Monday, Apr. 15, 1935
Crusade Against Death
International
High among the luxuries Britain can now enjoy are Mrs. Violet Van der Elst and her anti-capital punishment crusade. This irrepressible lady inherited from her Belgian husband a profitable shaving cream business (Shavex). Fiftyish, she heads three corporations, is a director of twelve. She claims that she sleeps on two hours a night, is never tired. In her swank Kensington home she fondles a fine collection of Oriental objets d'art, hole spiritualist meetings, makes phonograph records of them. Lately she has been untiring in behalf of one Leonard Albert Brigstock, onetime petty officer in His Majesty's Navy, sentenced to hang for slitting the throat of Chief Petty Office Deggan on the gunnery training ship Marshal Soult. Crusader Van der Elst assembled 65,000 signatures to a petition for a reprieve; offered to hire a brain surgeon to prove that Brigstock was insane. Nonetheless the trap was due to drop under Brigstock at 9 a. m. one day last week in South London's Wandsworth Prison.
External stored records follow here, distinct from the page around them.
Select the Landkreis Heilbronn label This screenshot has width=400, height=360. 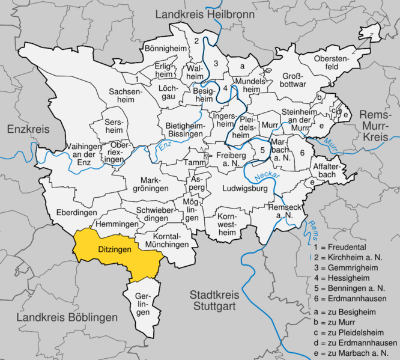click(x=205, y=14)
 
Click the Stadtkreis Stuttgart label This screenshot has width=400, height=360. click(x=214, y=301)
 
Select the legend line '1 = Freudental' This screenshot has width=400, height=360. click(x=340, y=247)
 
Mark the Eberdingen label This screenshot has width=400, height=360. click(x=76, y=213)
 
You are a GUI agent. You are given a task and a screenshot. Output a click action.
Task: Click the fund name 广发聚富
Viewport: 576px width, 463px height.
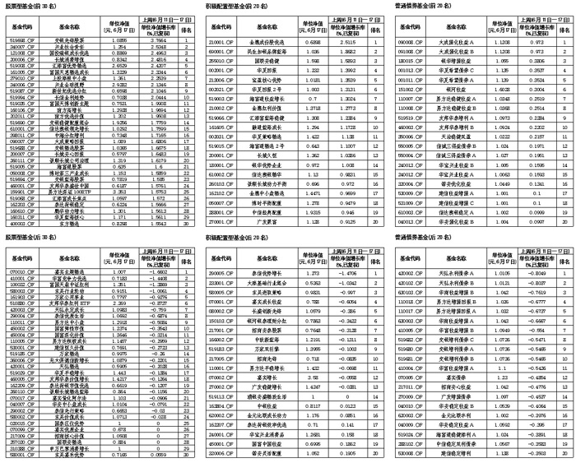click(x=267, y=220)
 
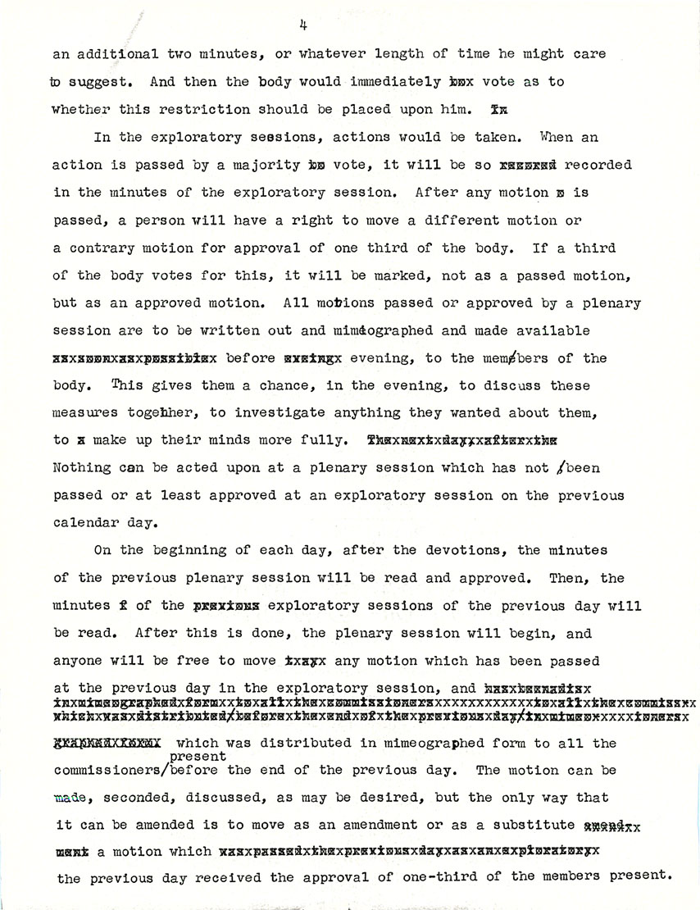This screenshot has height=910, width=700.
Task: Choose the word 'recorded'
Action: (597, 165)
Shortly before 9 o'clock Mrs. Van de Elst went sweeping up to the prison gate in a cream-colored limousine, shouting through a loudspeaker: "They are hanging an innocent man. We have last-minute evidence to prove it." Three loudspeaker vans were already driving back & forth blaring out "Abide With Me". A mob of 50 sandwich men paraded with signs. Mrs. Van der Elst's supreme inspiration, three airplanes zoomed above the prison, trailing banners, "Stop the Death Sentence." Promptly at 9 o'clock, the trap dropped under Murderer Brigstock. "Gentlemen remove your hats," Cried Mrs. Van der Elst, falling on her knees. Later she said: "I pay -L-12,000 ($60,000) income tax and I have a right to be heard by the Government. I am going to protest against every execution in England from now on. ... The Government dare not arrest me."